To do.
Figure out how many lines of the listing include the string "Open"; the reply is only that number.

Input data.
★ ★ ★ ★ ★

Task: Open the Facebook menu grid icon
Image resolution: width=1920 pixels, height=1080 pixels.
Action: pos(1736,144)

★ ★ ★ ★ ★

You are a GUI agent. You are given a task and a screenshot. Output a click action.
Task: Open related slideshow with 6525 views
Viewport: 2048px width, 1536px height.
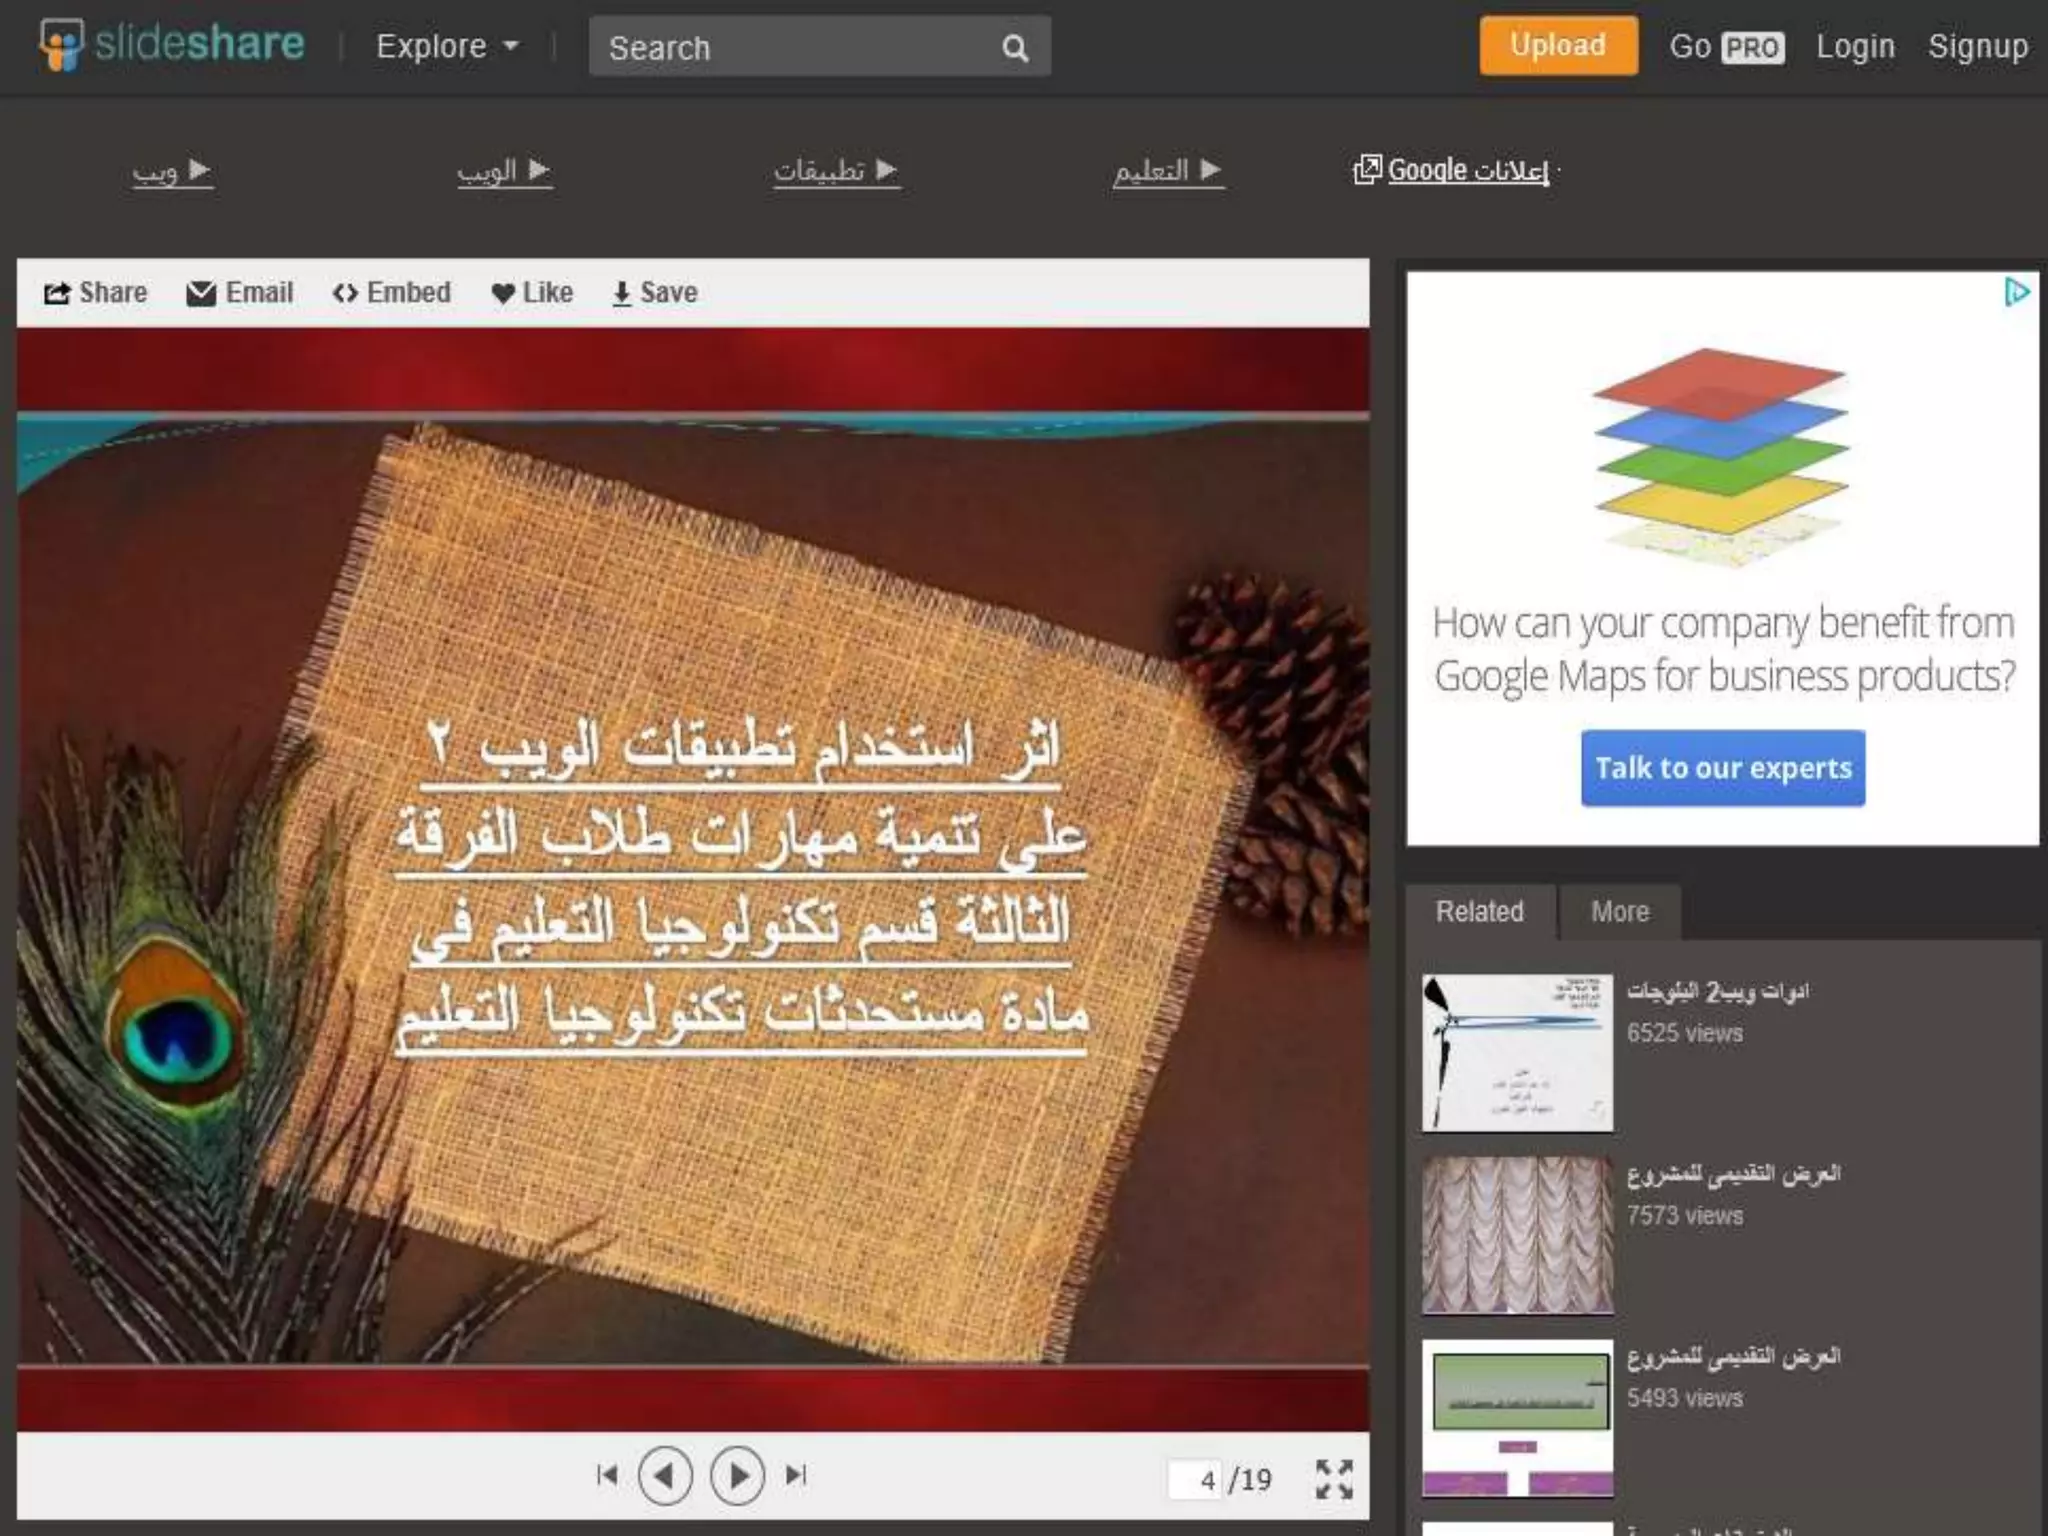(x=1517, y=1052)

★ ★ ★ ★ ★

Your solution.
2